Additional information on the currency hedging of all U.S. dollar-denominated loans can be found in Note 25 Derivative financial instruments and valuation units in the Annual Financial Statements of Siemens Healthineers AG as of September 30, 2024. For further information about the loans mentioned above, please see $\rightarrow$ A.3.3.1 Net assets and capital structure .
In addition, liabilities from cash pooling and various short-term loans in different currencies, including interest liabilities, totaling $€ 8,549$ million are included in the line item liabilities to affiliated companies.
Liabilities to affiliated companies totaling $€ 9,923$ million are due in up to one year.

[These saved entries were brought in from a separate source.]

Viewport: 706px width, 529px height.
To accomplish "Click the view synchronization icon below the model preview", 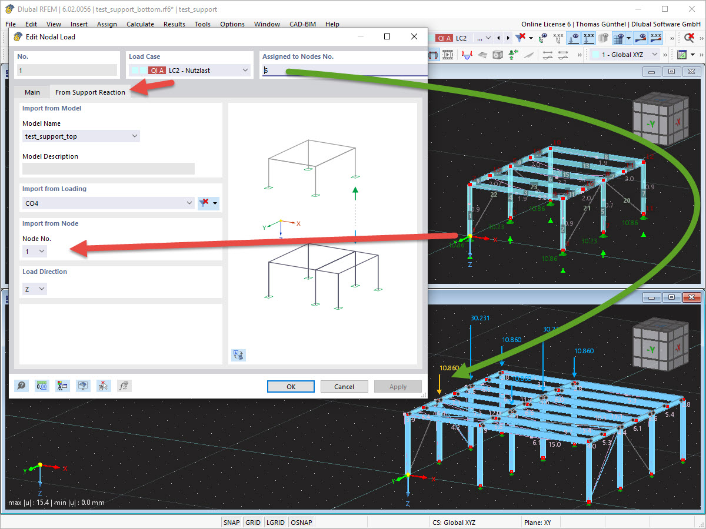I will (238, 355).
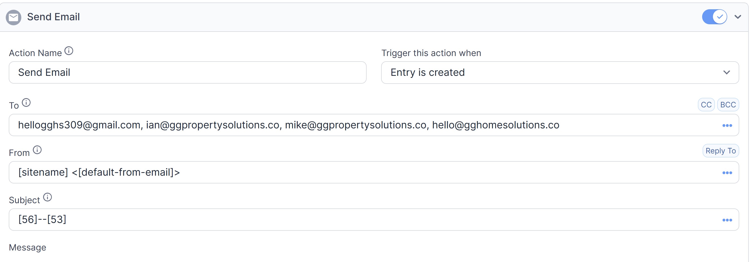
Task: Click the info icon beside Subject
Action: pos(48,197)
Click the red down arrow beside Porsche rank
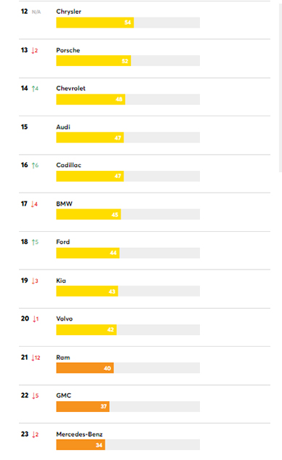 click(x=35, y=50)
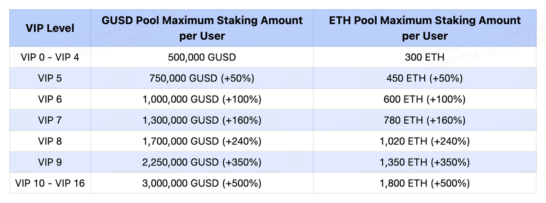Click the 2,250,000 GUSD (+350%) cell
The image size is (546, 203).
202,162
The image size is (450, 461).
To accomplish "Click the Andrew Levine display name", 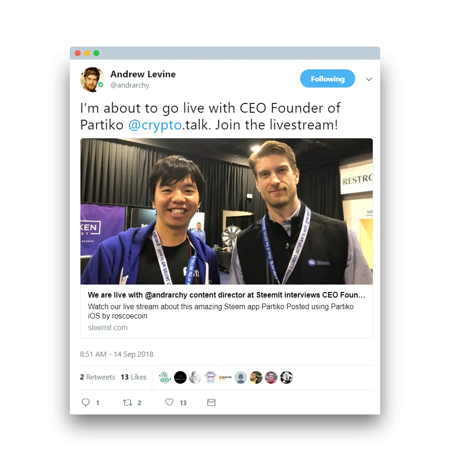I will click(143, 74).
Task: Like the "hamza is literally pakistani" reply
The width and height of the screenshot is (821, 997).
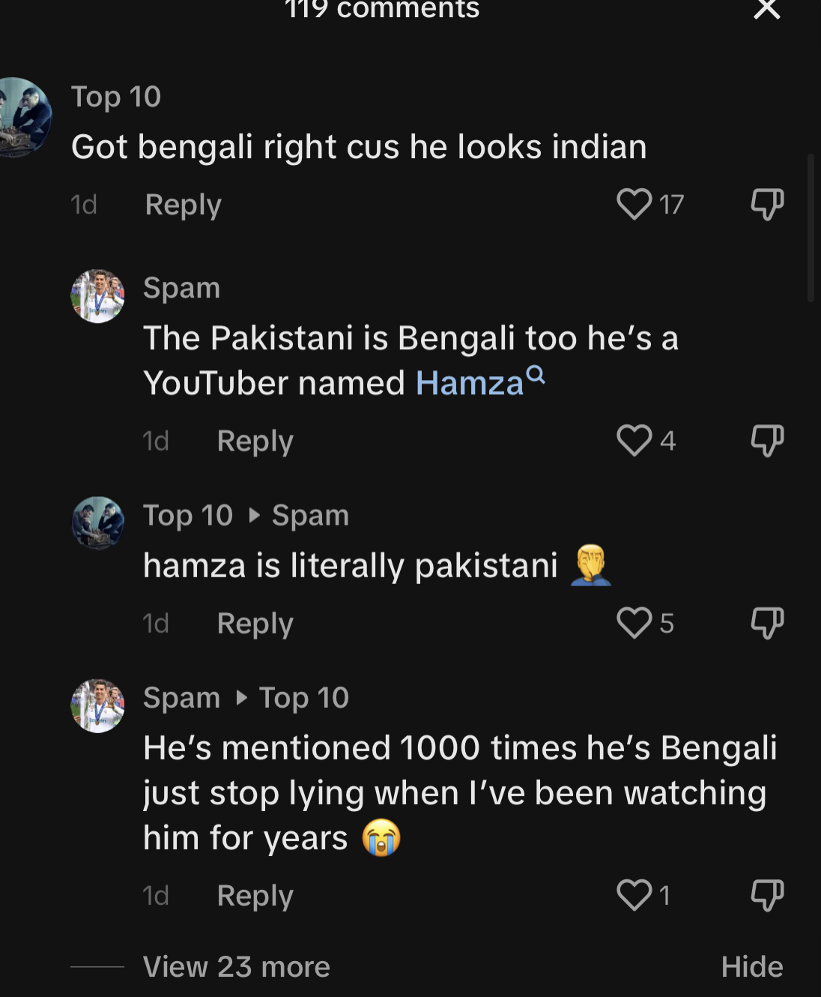Action: pyautogui.click(x=634, y=623)
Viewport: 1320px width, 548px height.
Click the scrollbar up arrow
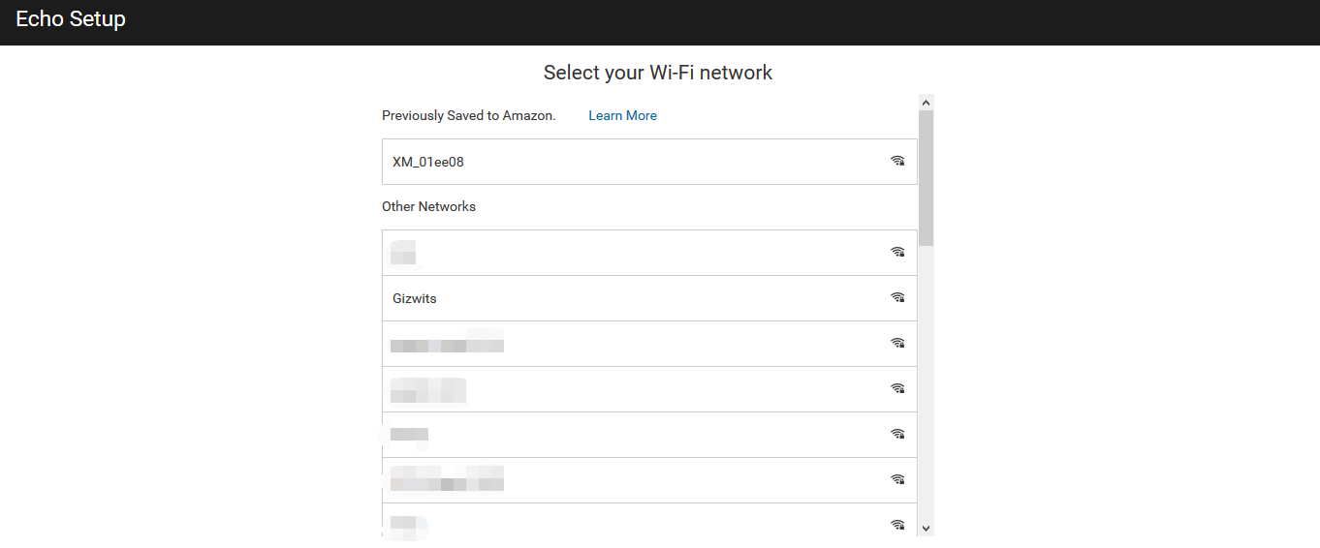coord(926,102)
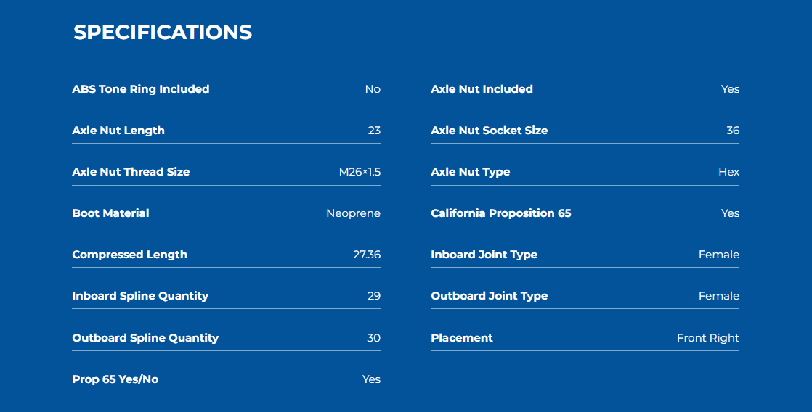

Multicurrency revolving credit facilities are in effect with Siemens AG, totaling $€ 4.5$ billion and with terms lasting until fiscal year 2026. These serve to finance net working capital and as a backup facility. They were not utilized as of September 30, 2024. Short-term liquidity needs of Siemens Healthineers AG are mainly covered by these multicurrency revolving credit facilities.
The short-term investments and drawdowns under short-term loans with Siemens AG, as well as the cash pooling receivables and liabilities, bear interest at prevailing market interest rate applicable for the corresponding currency and tenor, adjusted for a corporate spread, respectively a small margin. The interest rate for the cash pooling is fixed for each month in advance and additionally adjusted in case of significant moves in the market interest rates.
For information about special loan terms and conditions that could lead to accelerated repayment of the existing loans, please refer to $\rightarrow$ A. 8 Takeover-relevant information and explanatory report.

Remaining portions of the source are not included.